Bill Wittliff was one of the most talented and creative people I have ever known. When I first met Bill and his wife, Sally, in Austin in 1964, Bill had just quit his job at Southern Methodist University Press, and he and Sally had started Encino Press, a publishing company of their own. Bill had considerable talent as a book designer, and in the 18 years of its existence, Encino Press published 100 or so of the most beautiful books ever produced in Texas.
Wittliff started writing screenplays in the 1970s. The first full-length film he co-wrote was The Black Stallion in 1979, followed by a string of hits he either wrote or co-wrote, including Lonesome Dove, Honeysuckle Rose, Raggedy Man (based on his mother’s reminiscences of working as a telephone operator in Edna) and The Perfect Storm.
He became a mentor to dozens of young screenwriters in Texas and always had time to visit with them when they dropped by his office in the two-story house at Sixth and Baylor streets in Austin, an office that Texas Monthly writer Skip Hollandsworth described as “a combination museum and rent-by-the-month storage unit.” The last time I visited Wittliff there, much of the space was taken up by a life-size wooden horse, complete with charro saddle, that had been used for a prop by a street photographer in Mexico.
Wittliff died June 9 in Austin. He was 79.
The preservation of stories was the overriding theme of Wittliff’s life. In 1985, he received a phone call from J. Frank Dobie’s former secretary. Dobie’s estate was being sold, and she wanted to know if Wittliff wanted to buy Dobie’s desk. He did, and when he drove to the Dobie house to get it, he noticed about 30 cardboard boxes full of papers. He bought those, too. They turned out to be Dobie’s papers that had not gone to the University of Texas after his death. They included extensive correspondence and a diary Dobie had kept when he was a graduate student at Columbia University. Dobie himself thought the diary had been destroyed.
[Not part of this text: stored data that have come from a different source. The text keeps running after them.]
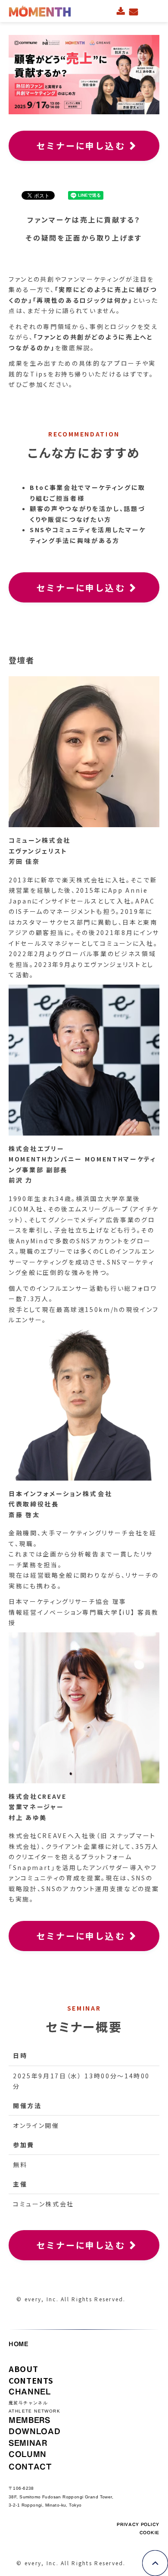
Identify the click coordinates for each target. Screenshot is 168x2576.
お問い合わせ (133, 10)
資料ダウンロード (121, 10)
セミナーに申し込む (81, 145)
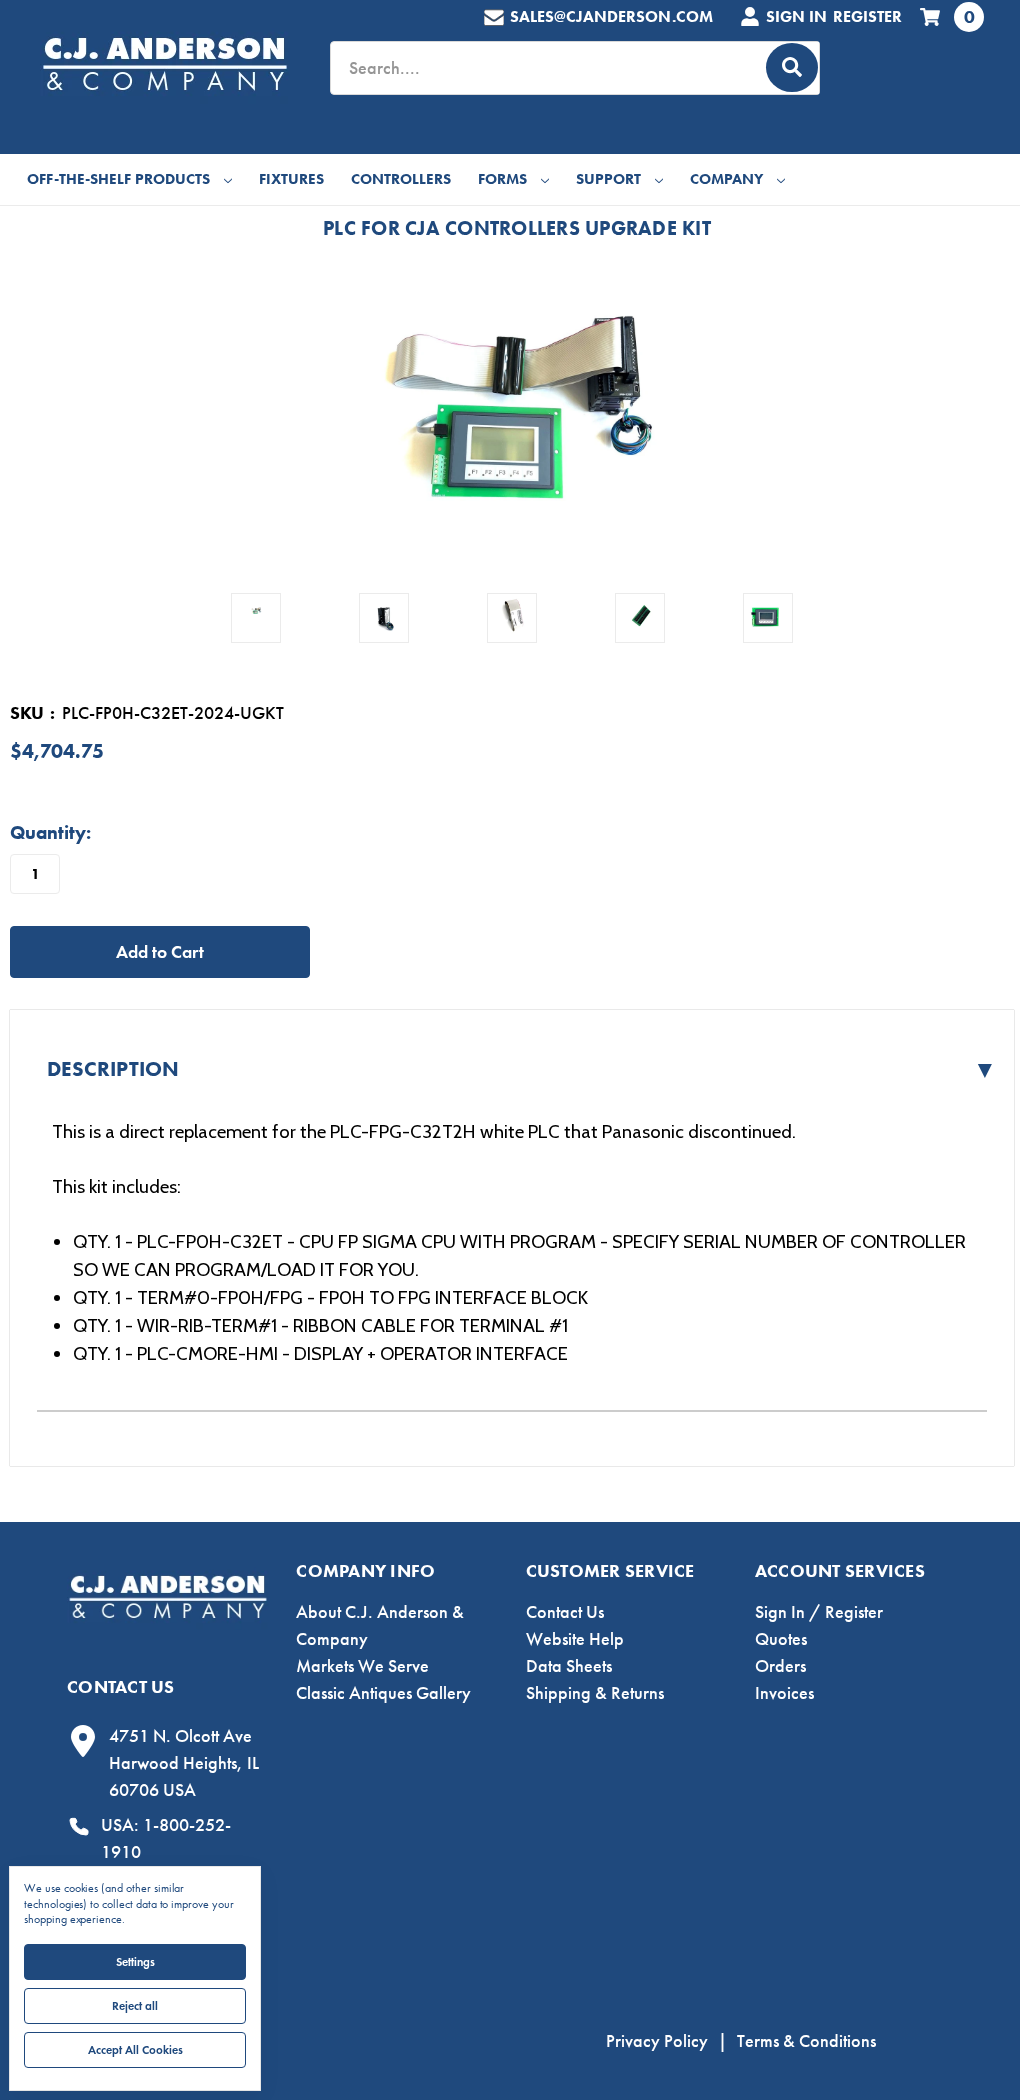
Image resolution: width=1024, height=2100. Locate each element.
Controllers (401, 179)
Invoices (784, 1693)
The Wittliffs donated these papers to Texas State University in San Marcos, and they became the foundation of the Southwestern Writers Collection, which, combined with the Southwestern & Mexican Photography Collection, the Lonesome Dove Collection and the Texas Music Collection, comprise the expanded Wittliff Collections. The collections now occupy the entire seventh floor of Texas State’s Albert B. Alkek Library.
Wittliff was a compulsive archivist himself. When he was 15, he and two high school buddies drove to San Antonio for an Elvis Presley concert. The hall was sold out, and they decided to sneak in. Wittliff climbed a tree behind the building and jumped to a window ledge that opened into Elvis’ dressing room. He explained to a surprised Elvis that he and two friends had driven from Blanco to hear him but could not get into the hall. Elvis tore a paper towel from the wall dispenser and wrote on it, “To the doorkeeper. Let these 3 fellows in. I know them. Thanks. Elvis Presley.” That paper towel is now in the Wittliff Collections.
My fondest memory of Wittliff is of sitting in the lobby of the Gage Hotel in Marathon with him one afternoon before a Lonesome Dove event that philanthropist J.P. Bryan was producing. Wittliff was telling stories about the difficulties of filmmaking. I told him that I had seen The Black Stallion and that I loved the shipwreck scene, where the boy and the horse swim to safety through the surf.
Wittliff explained that they used six different horses to shoot that scene. The black stallion they started with proved to be totally unmanageable, so the film company provided six other older horses, but they were all different colors, so they dyed them all black. When the horses got in the water, Wittliff explained, the dye started coming off. They were on the sixth horse when the director decided he had the shot he wanted.
I mentioned that I remembered a lot of underwater shots from that scene, and Wittliff said, “That’s because the director and the cameraman hated each other. The director was always yelling at the cameraman. The cameraman was a scuba diver, and he figured that if he was underwater, he couldn’t hear the director. So he tried to stay underwater as much as possible.”
I know that Wittliff wrote those stories down and that they are in the Wittliff Collections. There was nothing ephemeral about Bill Wittliff.
Editor’s note: For years, Lonn Taylor emailed his weekly Rambling Boy column on Wednesdays. As soon as I received his June 19 Ramble, with his tribute to Bill Wittliff, I asked if we could publish an excerpt in TCP. Lonn responded quickly and enthusiastically the next day with an edited version. How could I have imagined that would be my last email from Lonn? Less than a week later, on June 26, Lonn followed Bill into the great beyond. I’m sure the stories will be outstanding. I only wish he would be sending them to us so we could share them with you.